--- EXTRACTED INFORMATION ---

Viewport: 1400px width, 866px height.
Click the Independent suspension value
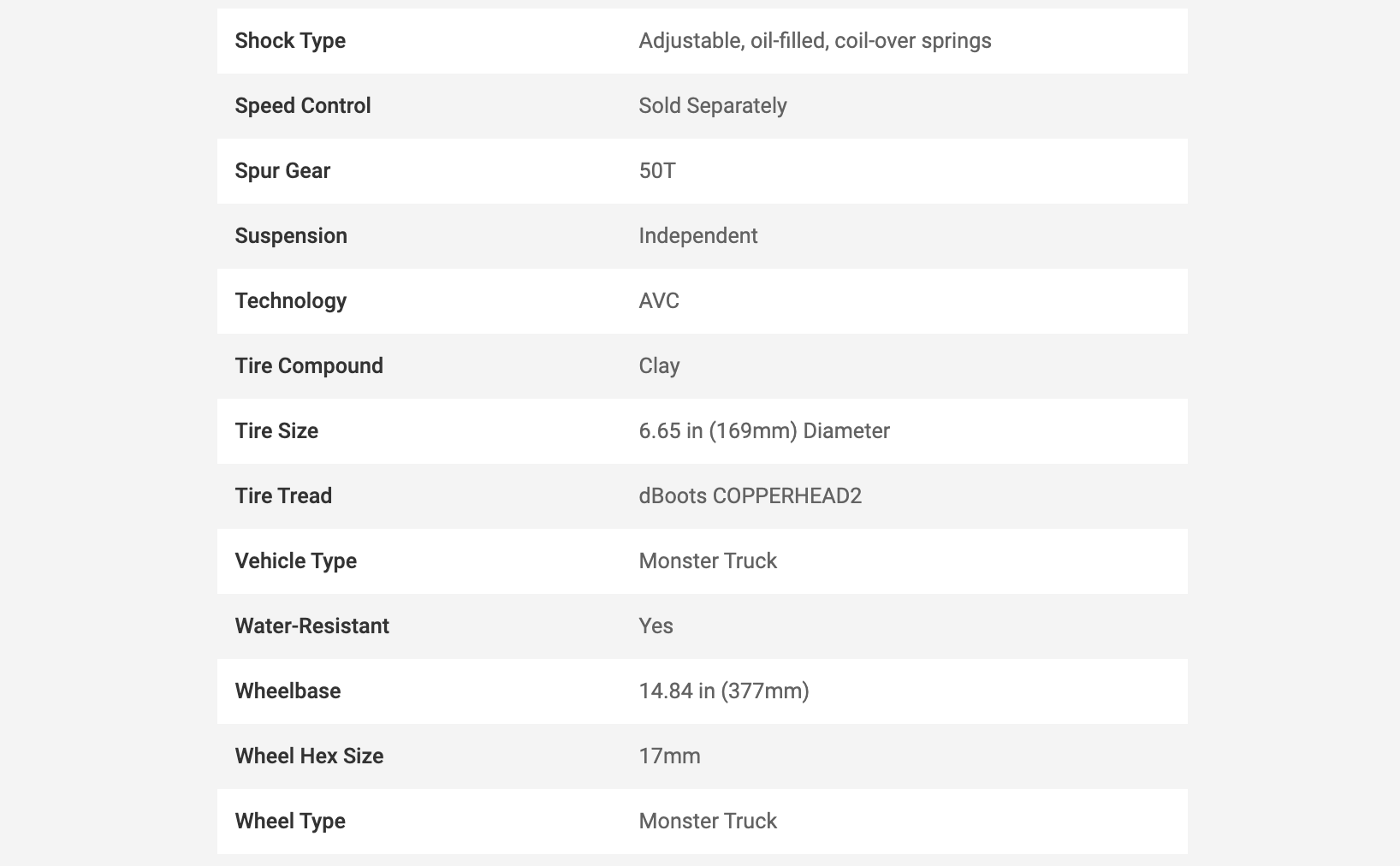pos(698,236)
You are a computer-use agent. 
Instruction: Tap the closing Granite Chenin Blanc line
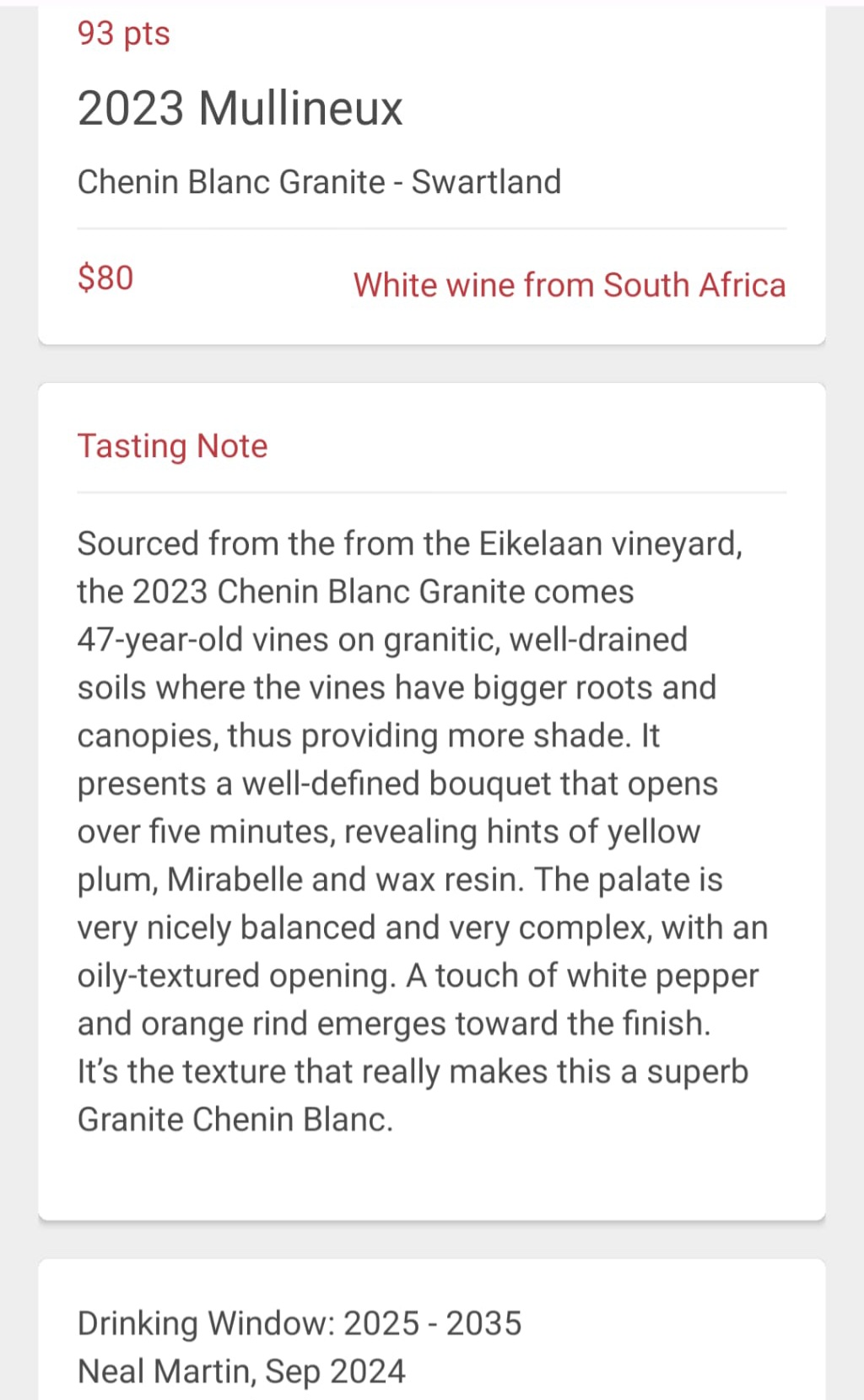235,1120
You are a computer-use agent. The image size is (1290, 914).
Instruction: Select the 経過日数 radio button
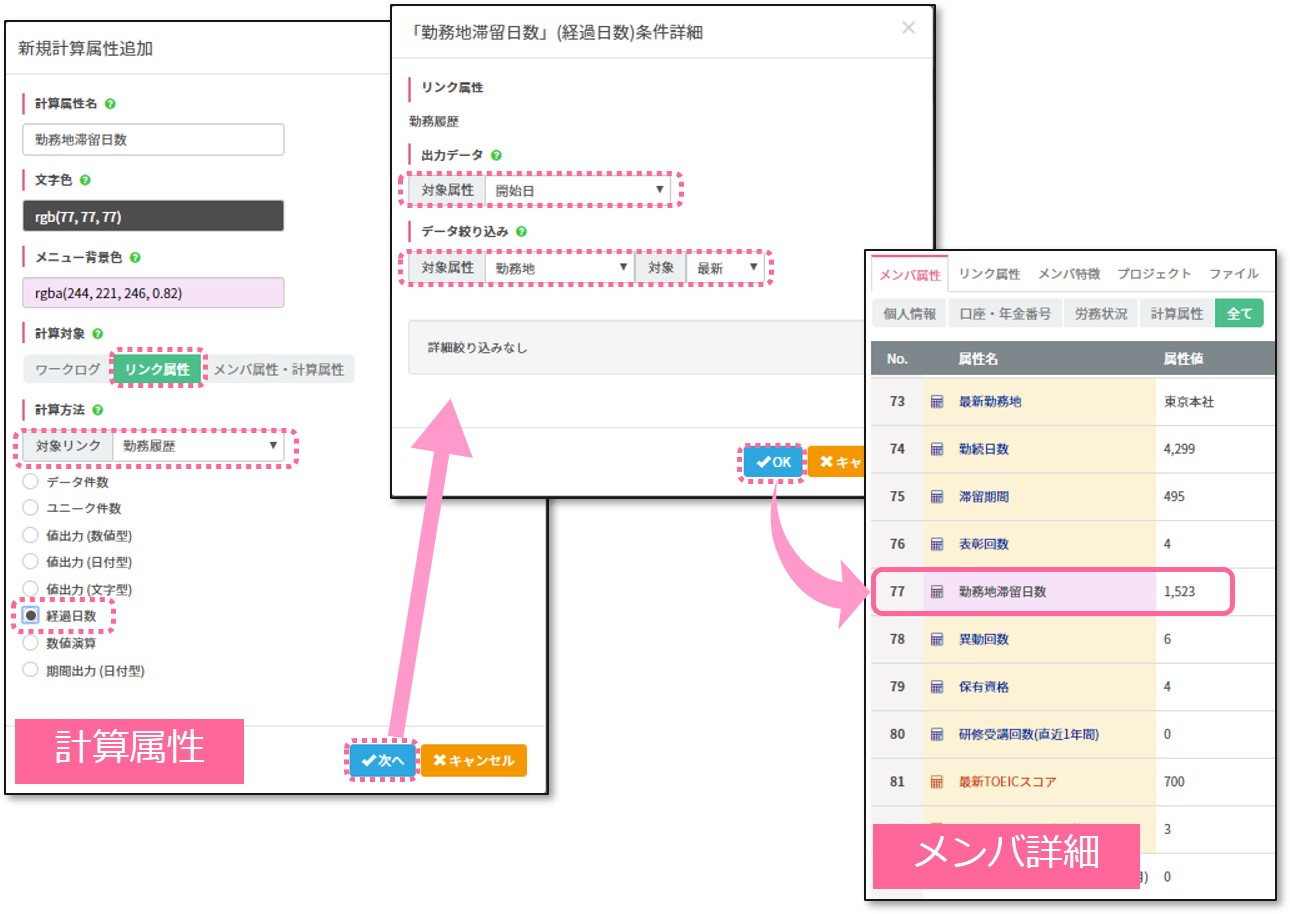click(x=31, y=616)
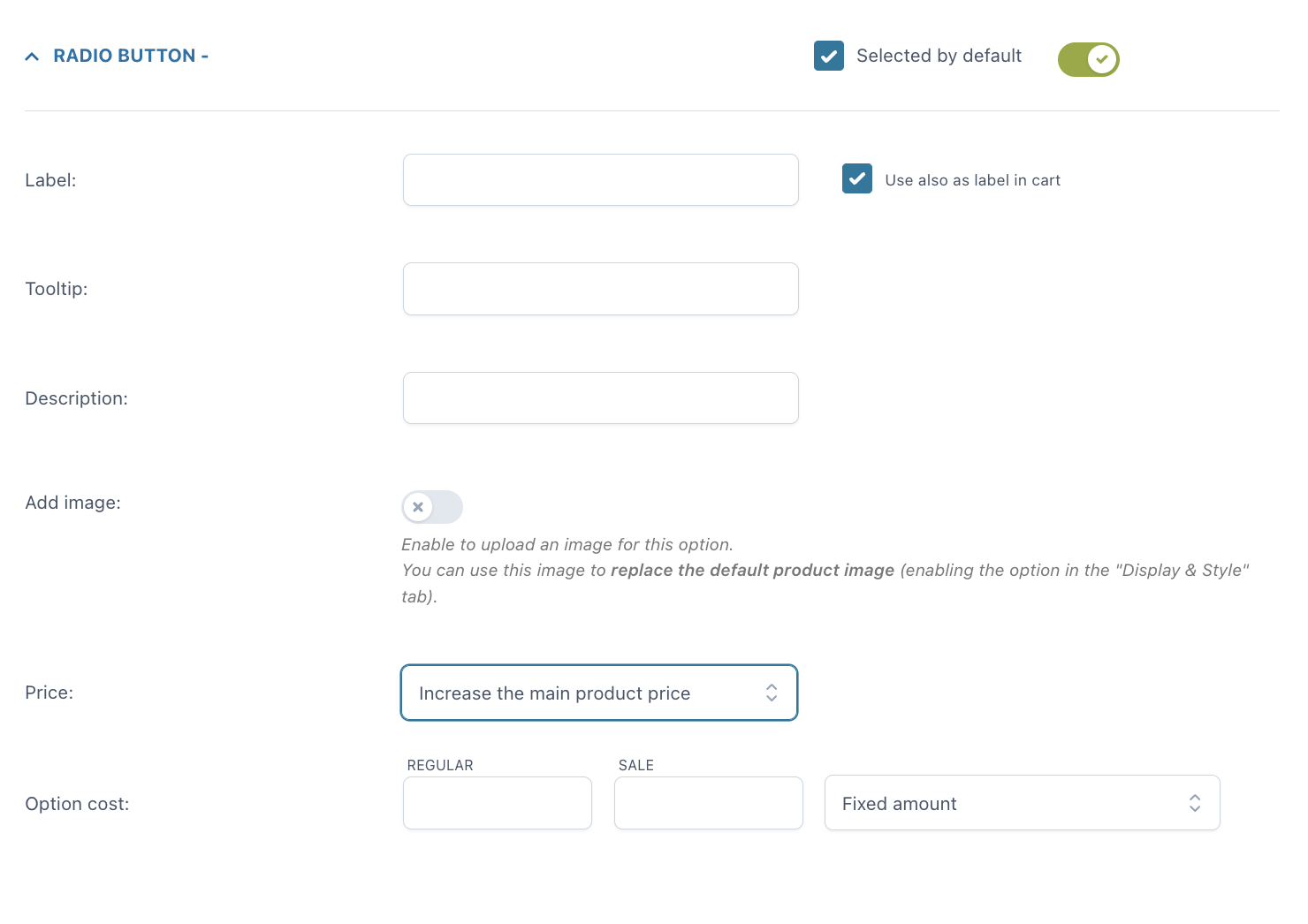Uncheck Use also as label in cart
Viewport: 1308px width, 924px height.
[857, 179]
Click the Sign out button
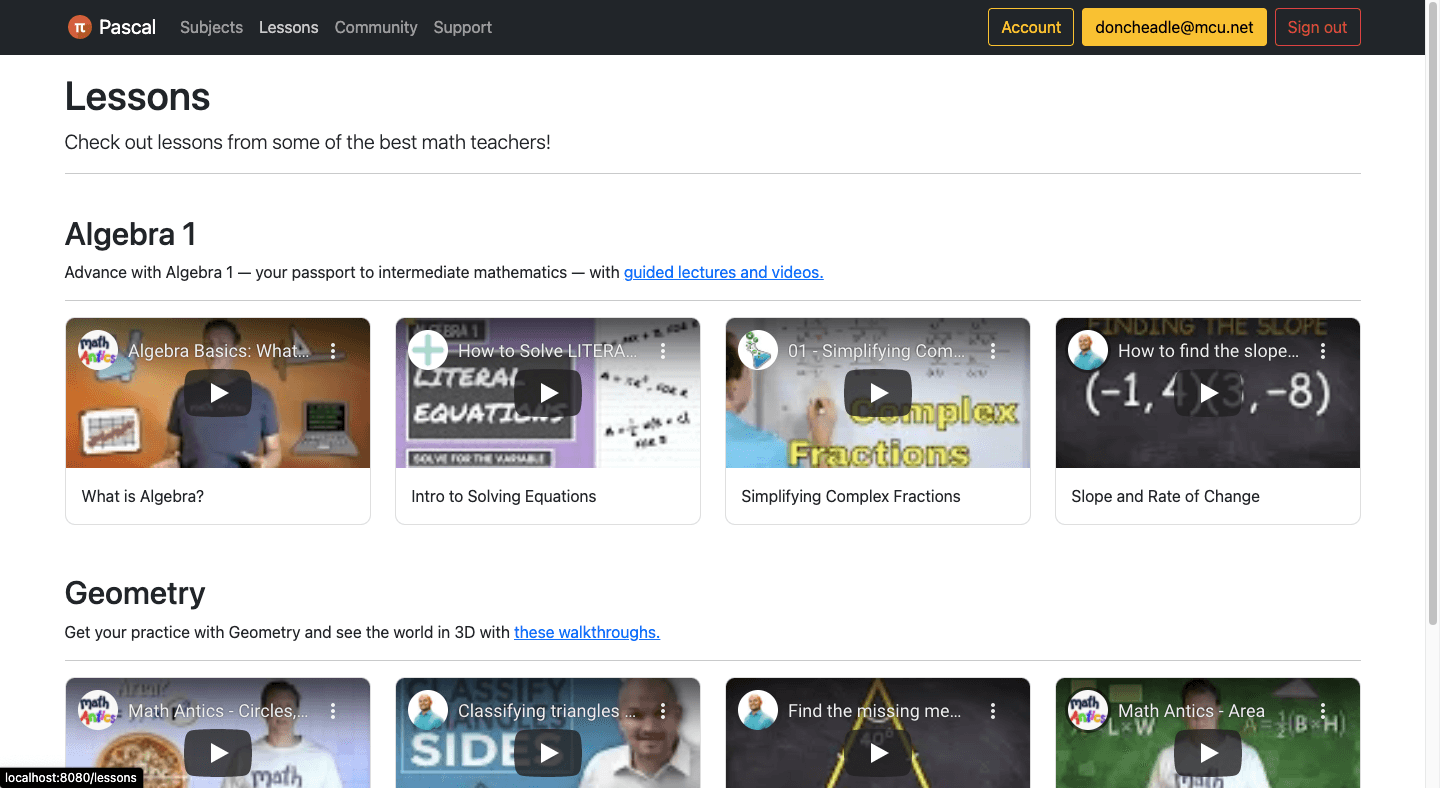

---

## STATED GOAL
Write out all the records again, substituting "Task" for "Instruction" and leaving everything else unchanged. Omit the pictures from your answer.

## SOLUTION TO THE PROBLEM
Viewport: 1400px width, 866px height.
Click the Independent suspension value
pos(698,236)
You are a computer-use agent. 
Task: Tap the closing Granite Chenin Blanc line
235,1120
You are a computer-use agent. The image size is (1290, 914).
Task: Select the 経過日数 radio button
click(x=31, y=616)
Uncheck Use also as label in cart
Viewport: 1308px width, 924px height.
[857, 179]
Click the Sign out button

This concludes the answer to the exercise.